Second, some currencies have an inverted relationship with the stock market. For example, there tends to be an inverse relationship between the US dollar and the S&P 500.
This relationship happens because most companies in the index do business outside the US. As such, a stronger US dollar could impact their overall returns. For example, when the US dollar strengthens against the euro, companies will report weak earnings when the euro is converted to the greenback.
Third, currencies are moved by other factors that stock investors could blush off. For example, a currency could react to an internal political situation in a country while stock investors will ignore the information.
Forex trading during the Santa Claus rally
There are a number of ways in which you can trade during the Santa Claus rally. First, you should be aware of all fundamental factors that will move the currency pair. Some of the fundamental factors that could move currency pairs are economic data like employment, inflation, and durable goods orders.

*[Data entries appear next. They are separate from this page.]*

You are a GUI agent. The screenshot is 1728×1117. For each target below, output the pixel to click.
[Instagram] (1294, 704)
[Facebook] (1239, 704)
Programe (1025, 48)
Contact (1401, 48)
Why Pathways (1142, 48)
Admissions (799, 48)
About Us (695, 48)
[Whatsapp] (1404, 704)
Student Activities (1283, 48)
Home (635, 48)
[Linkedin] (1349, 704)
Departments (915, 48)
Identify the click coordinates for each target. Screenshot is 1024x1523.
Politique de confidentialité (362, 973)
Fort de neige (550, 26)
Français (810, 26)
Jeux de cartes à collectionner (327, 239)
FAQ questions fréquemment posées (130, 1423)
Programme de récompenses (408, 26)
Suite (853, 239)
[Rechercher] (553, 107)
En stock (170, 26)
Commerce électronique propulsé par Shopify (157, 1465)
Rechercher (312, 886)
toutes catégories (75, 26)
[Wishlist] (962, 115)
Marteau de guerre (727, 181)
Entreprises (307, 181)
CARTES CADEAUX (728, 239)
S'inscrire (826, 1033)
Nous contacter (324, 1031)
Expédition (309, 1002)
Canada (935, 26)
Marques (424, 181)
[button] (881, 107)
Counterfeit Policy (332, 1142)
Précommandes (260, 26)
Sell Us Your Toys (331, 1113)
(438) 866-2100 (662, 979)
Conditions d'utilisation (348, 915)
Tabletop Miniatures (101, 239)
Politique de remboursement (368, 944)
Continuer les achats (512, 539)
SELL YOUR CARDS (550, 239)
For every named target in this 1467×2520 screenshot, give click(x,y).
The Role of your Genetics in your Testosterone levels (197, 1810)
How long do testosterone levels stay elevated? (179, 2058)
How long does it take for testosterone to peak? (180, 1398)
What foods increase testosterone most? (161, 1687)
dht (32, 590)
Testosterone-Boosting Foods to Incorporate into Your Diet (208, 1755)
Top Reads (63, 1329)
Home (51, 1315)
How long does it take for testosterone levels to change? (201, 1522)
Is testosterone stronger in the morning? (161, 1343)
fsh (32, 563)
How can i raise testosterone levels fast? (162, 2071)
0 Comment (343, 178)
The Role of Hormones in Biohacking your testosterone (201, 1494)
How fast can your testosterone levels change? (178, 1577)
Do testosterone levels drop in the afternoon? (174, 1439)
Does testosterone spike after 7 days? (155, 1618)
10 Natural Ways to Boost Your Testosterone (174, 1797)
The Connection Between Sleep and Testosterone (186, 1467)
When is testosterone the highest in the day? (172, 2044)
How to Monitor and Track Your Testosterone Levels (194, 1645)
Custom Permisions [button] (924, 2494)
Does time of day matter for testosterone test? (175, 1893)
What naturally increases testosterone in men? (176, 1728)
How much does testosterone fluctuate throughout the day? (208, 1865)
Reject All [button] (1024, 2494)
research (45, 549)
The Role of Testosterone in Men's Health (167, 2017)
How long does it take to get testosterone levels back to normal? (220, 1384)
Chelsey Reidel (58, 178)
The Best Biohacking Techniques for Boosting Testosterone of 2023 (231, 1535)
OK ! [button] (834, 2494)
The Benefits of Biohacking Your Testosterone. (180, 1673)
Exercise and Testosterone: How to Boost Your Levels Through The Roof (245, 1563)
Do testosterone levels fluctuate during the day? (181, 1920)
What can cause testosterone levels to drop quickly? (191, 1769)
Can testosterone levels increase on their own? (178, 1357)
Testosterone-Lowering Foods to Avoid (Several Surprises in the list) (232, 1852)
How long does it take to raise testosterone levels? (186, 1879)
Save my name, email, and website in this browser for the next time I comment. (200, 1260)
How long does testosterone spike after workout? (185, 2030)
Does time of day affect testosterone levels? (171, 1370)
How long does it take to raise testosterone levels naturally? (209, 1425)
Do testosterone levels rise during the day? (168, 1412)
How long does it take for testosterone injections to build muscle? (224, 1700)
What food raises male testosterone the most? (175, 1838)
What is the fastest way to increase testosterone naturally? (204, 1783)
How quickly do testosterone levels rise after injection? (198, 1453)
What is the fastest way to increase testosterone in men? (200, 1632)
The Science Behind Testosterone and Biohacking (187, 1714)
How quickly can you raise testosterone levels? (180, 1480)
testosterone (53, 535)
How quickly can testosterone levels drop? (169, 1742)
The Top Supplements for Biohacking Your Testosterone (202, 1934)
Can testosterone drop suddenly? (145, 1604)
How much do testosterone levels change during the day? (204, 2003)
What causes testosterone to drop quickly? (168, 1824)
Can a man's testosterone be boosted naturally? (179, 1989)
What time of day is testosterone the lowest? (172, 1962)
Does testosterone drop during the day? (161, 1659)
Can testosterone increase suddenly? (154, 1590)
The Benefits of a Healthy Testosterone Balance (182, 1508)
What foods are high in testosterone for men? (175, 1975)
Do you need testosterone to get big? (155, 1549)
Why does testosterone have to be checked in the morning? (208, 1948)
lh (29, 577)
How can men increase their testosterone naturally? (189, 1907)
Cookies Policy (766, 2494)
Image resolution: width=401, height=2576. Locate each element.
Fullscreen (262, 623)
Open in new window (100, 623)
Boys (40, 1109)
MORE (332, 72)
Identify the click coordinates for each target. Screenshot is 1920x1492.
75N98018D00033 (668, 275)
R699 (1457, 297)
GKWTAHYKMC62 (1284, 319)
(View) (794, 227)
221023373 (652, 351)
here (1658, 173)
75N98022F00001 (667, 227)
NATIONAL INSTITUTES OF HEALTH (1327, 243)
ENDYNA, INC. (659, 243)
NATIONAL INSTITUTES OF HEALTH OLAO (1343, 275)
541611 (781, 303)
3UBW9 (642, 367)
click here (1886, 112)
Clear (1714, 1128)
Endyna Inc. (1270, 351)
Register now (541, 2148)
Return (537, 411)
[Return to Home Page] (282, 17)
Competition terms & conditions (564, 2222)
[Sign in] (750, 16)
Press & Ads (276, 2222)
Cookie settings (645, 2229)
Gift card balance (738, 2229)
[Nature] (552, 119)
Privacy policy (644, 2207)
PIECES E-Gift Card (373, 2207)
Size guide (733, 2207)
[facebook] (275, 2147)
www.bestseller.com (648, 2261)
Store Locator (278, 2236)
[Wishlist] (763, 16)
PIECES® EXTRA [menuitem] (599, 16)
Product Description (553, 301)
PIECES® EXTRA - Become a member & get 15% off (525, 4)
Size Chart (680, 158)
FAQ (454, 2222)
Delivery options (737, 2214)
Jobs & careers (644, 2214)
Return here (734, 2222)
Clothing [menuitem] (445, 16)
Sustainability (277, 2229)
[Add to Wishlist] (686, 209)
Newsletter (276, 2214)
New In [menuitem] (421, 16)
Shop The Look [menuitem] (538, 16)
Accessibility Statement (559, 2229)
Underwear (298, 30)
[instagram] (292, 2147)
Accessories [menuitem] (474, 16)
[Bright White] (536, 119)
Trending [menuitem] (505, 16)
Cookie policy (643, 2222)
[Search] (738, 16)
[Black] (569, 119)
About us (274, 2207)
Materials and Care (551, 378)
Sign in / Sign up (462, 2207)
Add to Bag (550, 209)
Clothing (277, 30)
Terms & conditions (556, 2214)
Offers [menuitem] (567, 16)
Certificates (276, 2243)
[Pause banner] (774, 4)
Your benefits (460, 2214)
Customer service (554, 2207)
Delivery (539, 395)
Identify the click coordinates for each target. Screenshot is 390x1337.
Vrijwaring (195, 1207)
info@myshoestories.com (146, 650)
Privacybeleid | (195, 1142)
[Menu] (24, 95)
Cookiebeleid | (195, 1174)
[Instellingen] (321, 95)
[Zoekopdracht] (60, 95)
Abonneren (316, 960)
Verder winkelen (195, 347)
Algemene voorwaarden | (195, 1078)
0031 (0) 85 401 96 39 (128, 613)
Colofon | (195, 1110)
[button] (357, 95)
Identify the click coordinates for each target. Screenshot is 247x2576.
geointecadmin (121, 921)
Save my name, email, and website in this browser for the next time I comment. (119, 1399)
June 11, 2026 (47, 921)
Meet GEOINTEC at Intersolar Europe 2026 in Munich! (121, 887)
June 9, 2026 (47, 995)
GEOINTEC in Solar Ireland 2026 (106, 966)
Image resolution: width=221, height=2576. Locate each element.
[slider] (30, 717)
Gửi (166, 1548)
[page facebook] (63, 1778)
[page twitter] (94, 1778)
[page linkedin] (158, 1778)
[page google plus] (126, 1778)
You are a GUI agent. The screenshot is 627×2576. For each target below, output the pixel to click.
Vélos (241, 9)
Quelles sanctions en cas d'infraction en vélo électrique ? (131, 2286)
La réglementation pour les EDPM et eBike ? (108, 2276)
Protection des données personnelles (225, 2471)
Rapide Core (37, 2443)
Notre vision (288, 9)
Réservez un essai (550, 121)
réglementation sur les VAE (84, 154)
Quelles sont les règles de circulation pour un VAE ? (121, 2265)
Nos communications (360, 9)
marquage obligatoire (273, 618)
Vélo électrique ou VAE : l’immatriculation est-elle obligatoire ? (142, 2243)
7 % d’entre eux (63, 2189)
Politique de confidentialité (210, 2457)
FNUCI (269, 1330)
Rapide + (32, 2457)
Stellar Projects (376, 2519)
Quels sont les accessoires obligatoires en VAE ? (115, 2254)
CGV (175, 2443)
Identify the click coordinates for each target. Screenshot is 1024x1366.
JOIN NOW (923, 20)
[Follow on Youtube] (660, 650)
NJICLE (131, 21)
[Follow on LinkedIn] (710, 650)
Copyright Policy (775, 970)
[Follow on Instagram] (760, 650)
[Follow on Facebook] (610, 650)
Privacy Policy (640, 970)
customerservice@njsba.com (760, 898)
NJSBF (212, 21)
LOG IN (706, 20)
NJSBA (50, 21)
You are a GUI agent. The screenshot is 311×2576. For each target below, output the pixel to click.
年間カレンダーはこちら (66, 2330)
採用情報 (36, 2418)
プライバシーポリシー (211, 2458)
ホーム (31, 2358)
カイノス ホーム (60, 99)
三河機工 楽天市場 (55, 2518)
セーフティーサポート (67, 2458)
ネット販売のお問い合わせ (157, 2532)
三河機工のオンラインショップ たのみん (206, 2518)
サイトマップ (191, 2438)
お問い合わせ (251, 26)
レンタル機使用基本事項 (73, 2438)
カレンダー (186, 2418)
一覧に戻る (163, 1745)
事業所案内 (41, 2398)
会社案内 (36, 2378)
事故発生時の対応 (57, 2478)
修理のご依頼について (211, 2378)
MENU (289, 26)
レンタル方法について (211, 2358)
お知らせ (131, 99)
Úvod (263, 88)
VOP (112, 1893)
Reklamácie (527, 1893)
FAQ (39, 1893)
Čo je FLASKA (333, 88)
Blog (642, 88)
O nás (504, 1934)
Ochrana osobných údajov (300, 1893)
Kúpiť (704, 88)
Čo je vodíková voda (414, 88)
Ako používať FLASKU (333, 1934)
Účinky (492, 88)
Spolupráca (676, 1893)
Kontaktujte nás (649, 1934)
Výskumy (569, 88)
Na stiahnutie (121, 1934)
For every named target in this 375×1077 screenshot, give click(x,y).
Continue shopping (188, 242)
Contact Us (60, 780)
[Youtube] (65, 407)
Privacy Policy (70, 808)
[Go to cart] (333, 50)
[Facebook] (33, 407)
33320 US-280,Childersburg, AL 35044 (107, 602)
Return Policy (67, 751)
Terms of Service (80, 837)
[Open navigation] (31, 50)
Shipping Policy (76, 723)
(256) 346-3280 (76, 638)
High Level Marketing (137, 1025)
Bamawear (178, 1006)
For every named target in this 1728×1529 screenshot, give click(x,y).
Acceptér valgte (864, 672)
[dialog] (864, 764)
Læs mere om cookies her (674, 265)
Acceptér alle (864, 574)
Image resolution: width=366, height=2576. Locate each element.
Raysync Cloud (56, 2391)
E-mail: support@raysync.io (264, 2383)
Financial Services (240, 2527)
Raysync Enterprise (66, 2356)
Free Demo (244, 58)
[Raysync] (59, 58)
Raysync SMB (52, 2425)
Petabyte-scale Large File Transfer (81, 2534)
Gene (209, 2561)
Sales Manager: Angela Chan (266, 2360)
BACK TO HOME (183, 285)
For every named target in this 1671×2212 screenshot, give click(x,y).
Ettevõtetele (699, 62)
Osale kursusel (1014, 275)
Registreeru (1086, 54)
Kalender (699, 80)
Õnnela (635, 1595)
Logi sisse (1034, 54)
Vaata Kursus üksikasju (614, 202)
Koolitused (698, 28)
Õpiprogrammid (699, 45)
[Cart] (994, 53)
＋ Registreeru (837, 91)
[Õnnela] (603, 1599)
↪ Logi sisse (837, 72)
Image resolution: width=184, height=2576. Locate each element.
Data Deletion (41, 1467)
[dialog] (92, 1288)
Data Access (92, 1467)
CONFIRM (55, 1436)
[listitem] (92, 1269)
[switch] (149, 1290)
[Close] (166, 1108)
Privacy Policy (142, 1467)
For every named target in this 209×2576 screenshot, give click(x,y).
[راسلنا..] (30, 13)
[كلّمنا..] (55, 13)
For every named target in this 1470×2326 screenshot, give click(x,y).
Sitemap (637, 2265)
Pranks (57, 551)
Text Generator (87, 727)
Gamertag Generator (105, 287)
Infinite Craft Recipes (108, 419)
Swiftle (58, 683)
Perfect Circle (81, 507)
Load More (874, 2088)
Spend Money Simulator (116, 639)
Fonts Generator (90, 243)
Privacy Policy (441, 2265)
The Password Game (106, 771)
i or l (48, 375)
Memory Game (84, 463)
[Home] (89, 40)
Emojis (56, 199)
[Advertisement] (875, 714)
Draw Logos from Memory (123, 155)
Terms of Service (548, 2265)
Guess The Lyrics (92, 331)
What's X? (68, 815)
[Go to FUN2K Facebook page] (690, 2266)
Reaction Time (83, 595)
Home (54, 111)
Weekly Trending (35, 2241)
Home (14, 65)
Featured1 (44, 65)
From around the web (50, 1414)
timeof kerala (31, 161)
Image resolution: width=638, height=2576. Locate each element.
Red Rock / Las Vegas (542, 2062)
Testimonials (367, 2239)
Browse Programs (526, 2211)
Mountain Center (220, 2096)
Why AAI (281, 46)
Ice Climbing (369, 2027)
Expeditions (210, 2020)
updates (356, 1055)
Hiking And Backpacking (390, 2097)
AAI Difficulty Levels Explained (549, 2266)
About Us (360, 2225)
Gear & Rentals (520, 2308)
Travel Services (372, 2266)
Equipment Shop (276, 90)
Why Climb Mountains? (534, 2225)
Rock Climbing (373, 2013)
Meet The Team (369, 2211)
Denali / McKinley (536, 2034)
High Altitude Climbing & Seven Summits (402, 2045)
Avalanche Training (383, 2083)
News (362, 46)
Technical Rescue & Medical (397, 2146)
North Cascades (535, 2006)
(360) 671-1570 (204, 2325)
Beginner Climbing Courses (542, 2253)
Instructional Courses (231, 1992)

Second, focus on technical analysis. This is a type of analysis that involves using technical indicators like Moving Averages, Relative Strength Index (RSI), and the Moving Average Convergence and Divergence (MACD). These indicators will help you predict the direction that a currency pair will move to.
Finally, focus on technical setups. These involve looking at candlestick and chart patterns when trading. Some of the popular candlestick patterns to look at are Doji, bullish and bearish engulfing, and harami. Chart patterns to look at in price action are triangle, head and shoulders, and wedges.
The concept of seasonality is an important one to grasp. It will help you have a good understanding of the price action of key assets in different periods. For example, it will help you know why stocks and cryptocurrencies are experiencing low volatility during winter. In this article, we have looked at the concept of the Santa rally and how it affects the forex market.